Le 5 juin 2020, à l’occasion de la journée mondiale de l’environnement, la Cour des comptes européenne a publié un rapport spécial consacré à l’influence de la Pac sur la biodiversité des terres agricoles. Pour les rapporteurs, le budget alloué à la sauvegarde de la biodiversité est surestimé et de nombreuses mesures « environnementales » sont inefficaces.
« La Pac a-t-elle contribué de manière positive à la préservation et à l’amélioration de la biodiversité ? » C’est la question à laquelle la Cour des comptes européenne souhaite répondre dans son rapport spécial, publiée le 5 juin 2020, et intitulé « Biodiversité des terres agricoles : la contribution de la Pac n’a pas permis d’enrayer le déclin » (1). Comme son titre l’indique, le suspens ne plane pas longtemps, le constat est sans appel, la politique agricole de l’Union européenne est jugée inefficace en matière de protection de la biodiversité.
Des populations d’oiseaux des champs et de papillons des prairies en déclin
Pour dresser ce constat, le rapport précise qu’en Europe, « l’abondance et la variété des espèces présentes sur les terres agricoles, la “biodiversité des terres agricoles”, sont en baisse depuis de nombreuses années ».
L’indice des populations d’oiseaux des champs, considéré « comme un bon indicateur de l’évolution de la biodiversité des terres agricoles », a diminué de 34 % depuis 1991 parmi la population de 39 espèces communes sur les terres agricoles. « Au cours de la même période, l’indice des populations d’oiseaux des forêts a augmenté de 0,1 %, ce qui semble indiquer que l’agriculture est un facteur important de perte de biodiversité », estime la Cour des comptes.
L’institution dresse un bilan similaire pour les papillons des prairies, qui réagissent rapidement à l’évolution des conditions environnementales. « Le nombre total de papillons de 17 espèces communes a diminué de 39 % depuis 1990, ce qui témoigne d’une perte considérable de biodiversité des prairies », déplore la Cour des comptes européenne. Elle estime que l’agriculture intensive « reste l’une des principales causes de la perte de biodiversité » et qu’elle entraîne « une diminution de l’abondance et la diversité de la végétation naturelle ».
Un budget « non fiable »
En plus de ces constatations de pertes de biodiversité, les auditeurs se sont penchés sur l’influence de la Pac sur l’état de la biodiversité. Après avoir rappelé la stratégie européenne en faveur de la biodiversité, le rapport précise que pour la période 2014-2020, la Commission a prévu de consacrer 8,1 % du budget de l’Union européenne (soit 86 milliards d’euros) à la biodiversité, 77 % (66 milliards d’euros) de ce montant provenant de la politique agricole commune (Pac). Mais la Cour des comptes estime que le suivi des dépenses de la Pac affectées à la biodiversité « n’est pas entièrement fondé ni fiable ». Ce budget lui semble même surestimé.

◆ Lignes de données
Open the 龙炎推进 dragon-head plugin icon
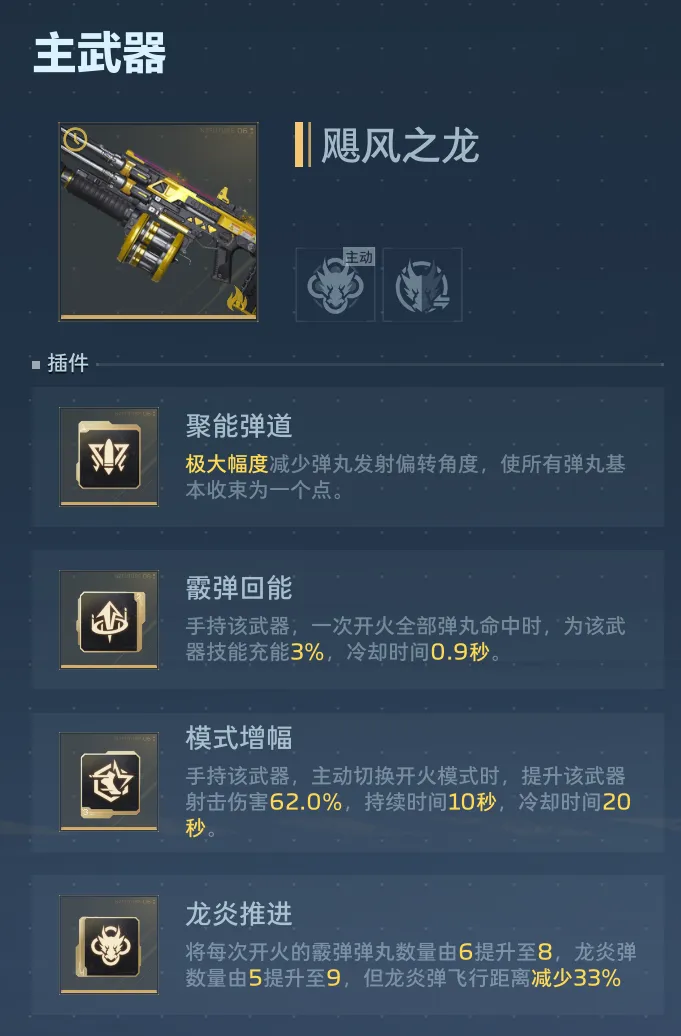The image size is (681, 1036). click(x=109, y=945)
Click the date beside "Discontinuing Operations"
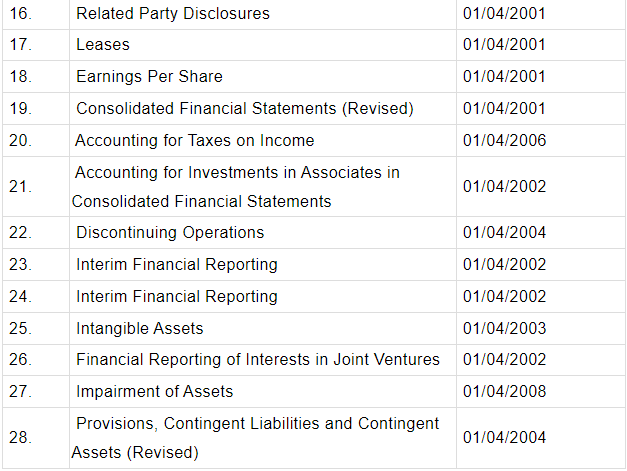Viewport: 627px width, 471px height. tap(505, 232)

◆ À faire
A – En vous appuyant sur le texte sur la Pac et la biodiversité, expliquez en une à trois phrases ce qui conduit la Cour des comptes européenne à voir dans l'agriculture un facteur important de perte de biodiversité.
B – Dans le texte sur la Pac et la biodiversité, quelle part du montant prévu pour la biodiversité sur la période 2014-2020 provient de la Pac ?

◆ Réponses par tâche
A – Depuis 1991, l'indice des populations d'oiseaux des champs, calculé sur 39 espèces communes des terres agricoles, a baissé de 34 %. Sur la même période, celui des oiseaux des forêts a augmenté de 0,1 %. Selon la Cour, cet écart semble indiquer que l'agriculture pèse fortement dans la perte de biodiversité.

B – 77 %, soit 66 milliards d'euros.